[[ Extract to read open ]]
A political scientist with deep ties to the Kellogg Institute for International Studies has come home.
Faculty Fellow Scott Mainwaring left the University of Notre Dame to take a position as the Jorge Paulo Lemann Professor at Harvard University’s Kennedy School in 2016. He served as Kellogg’s director for 13 of his first 33 years at Notre Dame, and returned to the Institute last fall because of longstanding relationships with colleagues.
“Notre Dame is a special place; it is in my DNA, and my DNA is in Notre Dame,” said Mainwaring, the Eugene P. and Helen Conley Professor of Political Science and a member of Kellogg’s Advisory Board. “And for me, the Kellogg Institute has always been a very special part of Notre Dame, with a vibrant scholarly community and a rich human community.”
Mainwaring, who is among the most cited scholars in the field of comparative politics, said it was a privilege to teach at Harvard and, while he was happy there, the appeal of Notre Dame led to his decision to return.
“My friends and colleagues, and more broadly Notre Dame’s human community and my place in it, were the primary reasons to return,” he said. “Every day since I’ve returned, I have immensely valued those friendships and the positive relationships I have with many colleagues across the university.”
Mainwaring is known for working closely with both graduate and undergraduate students, and was awarded the Institute’s Undergraduate Mentoring Award in 2016 in recognition of his efforts to help students grow as scholars.
International Scholar Kevin Angell ’20 said Mainwaring took the time to act as his informal advisor, and their conversations showed him the importance of “taking a step back from the research and seeing how it fits into the broader picture of political science.”
Over the years, Mainwaring has also brought together members of the extended Kellogg community, including current and former students and visiting fellows, to produce a number of collective research publications.
[[ Extract to read closed ]]
[[ Data excerpts open ]]
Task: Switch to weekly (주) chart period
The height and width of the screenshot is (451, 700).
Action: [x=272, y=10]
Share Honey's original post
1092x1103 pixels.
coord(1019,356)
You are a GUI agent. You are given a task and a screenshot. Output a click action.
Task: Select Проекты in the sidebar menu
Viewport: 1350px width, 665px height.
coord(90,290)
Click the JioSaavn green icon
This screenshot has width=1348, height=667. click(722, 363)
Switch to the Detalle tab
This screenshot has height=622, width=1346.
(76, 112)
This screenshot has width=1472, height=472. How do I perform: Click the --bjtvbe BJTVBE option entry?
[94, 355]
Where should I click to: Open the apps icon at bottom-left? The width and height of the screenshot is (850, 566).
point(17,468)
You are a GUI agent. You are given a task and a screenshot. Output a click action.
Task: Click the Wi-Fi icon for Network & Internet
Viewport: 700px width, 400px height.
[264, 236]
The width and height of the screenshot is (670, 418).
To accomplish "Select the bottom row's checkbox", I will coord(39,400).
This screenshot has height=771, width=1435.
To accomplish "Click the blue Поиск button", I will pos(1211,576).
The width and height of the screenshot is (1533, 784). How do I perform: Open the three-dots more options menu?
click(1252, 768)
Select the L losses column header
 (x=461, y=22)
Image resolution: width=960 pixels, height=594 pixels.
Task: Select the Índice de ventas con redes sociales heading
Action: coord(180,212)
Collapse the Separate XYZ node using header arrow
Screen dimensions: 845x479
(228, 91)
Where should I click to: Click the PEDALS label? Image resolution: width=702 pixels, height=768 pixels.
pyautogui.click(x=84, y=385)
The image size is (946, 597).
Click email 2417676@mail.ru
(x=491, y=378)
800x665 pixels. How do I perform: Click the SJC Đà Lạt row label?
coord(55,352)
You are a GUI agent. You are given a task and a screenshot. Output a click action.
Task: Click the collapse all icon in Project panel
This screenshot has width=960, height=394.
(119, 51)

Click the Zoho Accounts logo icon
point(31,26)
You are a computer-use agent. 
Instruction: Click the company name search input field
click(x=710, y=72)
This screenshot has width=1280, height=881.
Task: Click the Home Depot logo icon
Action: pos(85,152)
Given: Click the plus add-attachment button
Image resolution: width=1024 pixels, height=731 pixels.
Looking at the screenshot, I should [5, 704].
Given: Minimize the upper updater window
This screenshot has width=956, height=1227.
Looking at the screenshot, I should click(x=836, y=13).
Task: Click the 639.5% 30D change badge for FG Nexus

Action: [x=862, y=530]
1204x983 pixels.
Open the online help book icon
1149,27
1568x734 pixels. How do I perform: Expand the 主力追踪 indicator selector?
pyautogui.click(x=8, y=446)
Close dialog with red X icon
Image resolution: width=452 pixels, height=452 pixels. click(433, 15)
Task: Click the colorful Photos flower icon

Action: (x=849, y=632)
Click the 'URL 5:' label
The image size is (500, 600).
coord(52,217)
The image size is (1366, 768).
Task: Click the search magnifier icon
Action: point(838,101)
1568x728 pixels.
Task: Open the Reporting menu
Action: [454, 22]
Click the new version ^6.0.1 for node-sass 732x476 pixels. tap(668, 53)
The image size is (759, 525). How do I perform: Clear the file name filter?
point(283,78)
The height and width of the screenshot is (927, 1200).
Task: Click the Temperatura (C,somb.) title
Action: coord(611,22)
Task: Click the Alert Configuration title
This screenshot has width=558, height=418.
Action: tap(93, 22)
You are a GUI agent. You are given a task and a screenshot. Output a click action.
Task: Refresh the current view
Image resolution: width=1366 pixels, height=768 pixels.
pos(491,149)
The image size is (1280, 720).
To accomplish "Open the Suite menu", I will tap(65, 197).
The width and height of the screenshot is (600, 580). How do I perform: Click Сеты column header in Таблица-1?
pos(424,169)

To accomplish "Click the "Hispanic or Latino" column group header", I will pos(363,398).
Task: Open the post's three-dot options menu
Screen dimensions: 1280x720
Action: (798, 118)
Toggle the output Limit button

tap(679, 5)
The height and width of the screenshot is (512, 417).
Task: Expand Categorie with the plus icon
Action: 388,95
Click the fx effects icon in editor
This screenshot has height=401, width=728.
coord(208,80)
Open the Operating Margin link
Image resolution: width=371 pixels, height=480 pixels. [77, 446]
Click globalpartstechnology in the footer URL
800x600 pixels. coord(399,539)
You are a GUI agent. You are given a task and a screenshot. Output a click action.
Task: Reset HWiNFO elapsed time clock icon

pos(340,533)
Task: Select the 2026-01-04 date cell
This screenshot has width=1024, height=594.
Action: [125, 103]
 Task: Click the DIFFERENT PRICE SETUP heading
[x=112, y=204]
[[ Data excerpts closed ]]
**Problems and tasks:**
(1) According to the article about Scott Mainwaring's return to Notre Dame, what professorship did he take at Harvard's Kennedy School?
(2) List every title or position that the article about Scott Mainwaring's return to Notre Dame says he has held.
(3) Take the article about Scott Mainwaring's return to Notre Dame further, starting after its final sentence.
The rows come from a separate source unrelated to the article.

**Activity answers:**
(1) He became the Jorge Paulo Lemann Professor.

(2)
- Faculty Fellow
- Jorge Paulo Lemann Professor at Harvard University's Kennedy School
- Director of the Kellogg Institute
- Eugene P. and Helen Conley Professor of Political Science
- Member of Kellogg's Advisory Board

(3)
Mainwaring is currently working on a book with Faculty Fellow Aníbal Pérez-Liñán, a professor of political science and global affairs, on the outcomes of the third wave of democratization that began 1974 in Greece and Portugal. They’ve found that only a small number developed high-level liberal democracy and many countries reverted to authoritarianism.
“We want to explore why it has been so difficult to build high-level democracy and why some countries have succeeded,” Mainwaring said.
He’s also working on a collective project, co-organized by his former Harvard colleague Tarek Masoud, who will become a Kellogg distinguished research affiliate in the fall of 2020, entitled “Democracy in Hard Places.” The project is expected to result in a book.
“Our question is what has enabled democracy to exist for a long time in conditions that social scientists have long considered inauspicious to democracy,” Mainwaring said. The collaborators look to India, a desperately poor country at independence in 1947, with a mosaic of languages and religions, for one of its case studies.
Mainwaring has completed two long papers on Argentina – one on the breakdown of democracy there in 1976 and another on its survival since 1983 – that he may develop into a book.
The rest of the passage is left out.